The Qianlong Garden, in the northeast section of the Forbidden City, was constructed in the 1770s as a private retreat for the emperor, who abdicated after a 60-year reign. Spread across nearly two acres, it includes elaborate rock gardens, four courtyards and more than two dozen pavilions and structures, representing one of the most extravagant dynasties in imperial China.

According to The World Monuments Fund, which is collaborating with the Palace Museum on the renovation, the garden's interiors demonstrate how the impact China had on Europe in the 18th century was reciprocal, with large trompe l'oeil silk murals incorporating Western perspective and chiaroscuro. Following the abdication and expulsion of the last emperor, Puyi, in 1924, the Qianlong Garden was left largely untouched for nearly a century.
After a comprehensive review of the area in 2004, a four-part restoration plan was developed; the first large-scale project, restoring Juanqinzhai (the Studio of Exhaustion from Diligent Service), which includes a receiving room and a private theater, was completed in 2008.

In 2016, restoration was completed on structures in the fourth courtyard, including Fuwangge (Belvedere of Viewing Achievements), Zhuxiangguan (Lodge of Bamboo Fragrance) and Yucuixuan (Bower of Purest Jade).
Conservators are currently working on restoring interiors and exteriors in the first, second and third courtyards.

"They just don't want the building to look the way it did, they want the original heritage and techniques," WMF advisor Henry Ng told Hyperallergic in 2016. But, he continued, so many of the crafts used to build and decorate the garden have been lost to time, modernization or the cultural revolution. "Our own journey to find people who knew these techniques in a way mirrored the journey of the emperor" to construct his extravagant retirement home, said Ng.
New York's Selldorf Architects is designing a new interpretation center at Qianlong Garden, which will be located in a restored structure within the second courtyard.
The Forbidden City was the ceremonial and political center of Chinese government for nearly five centuries.
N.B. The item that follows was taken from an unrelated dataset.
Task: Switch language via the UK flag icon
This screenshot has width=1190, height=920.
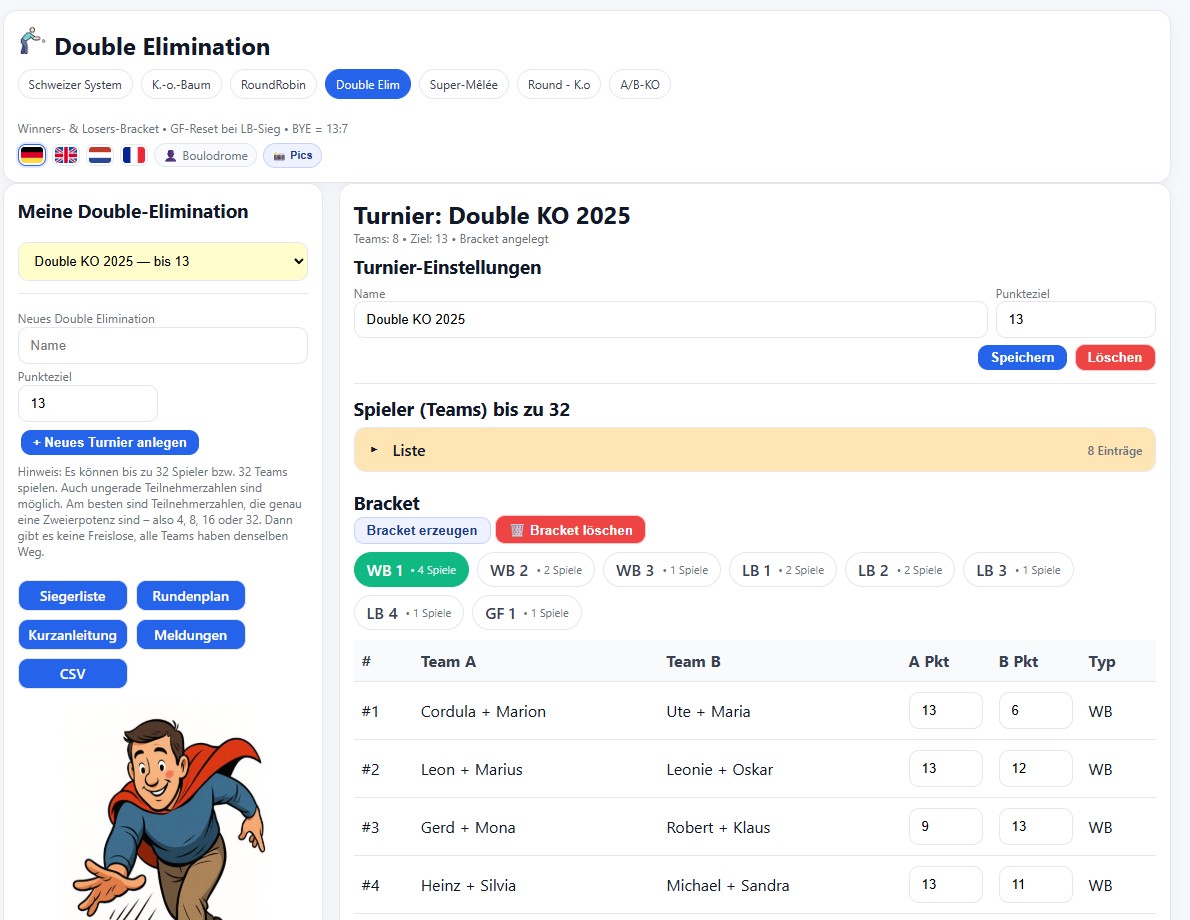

It now welcomes more than 15 million visitors each year, making it one of the world's busiest tourist sites. Declared a UNESCO World Heritage Site in 1987, it also represents the largest collection of preserved ancient wooden structures in the world.
The opening of Qianlong Garden is one of many events and exhibitions planned for the Forbidden City's 600th anniversary in 2020: Numerous relics, historical objects and artworks will be on view, including the 11th-century masterpiece Along the River During the Qingming Festival. To preserve the precious work, known as China's Mona Lisa, it is rarely put on public display.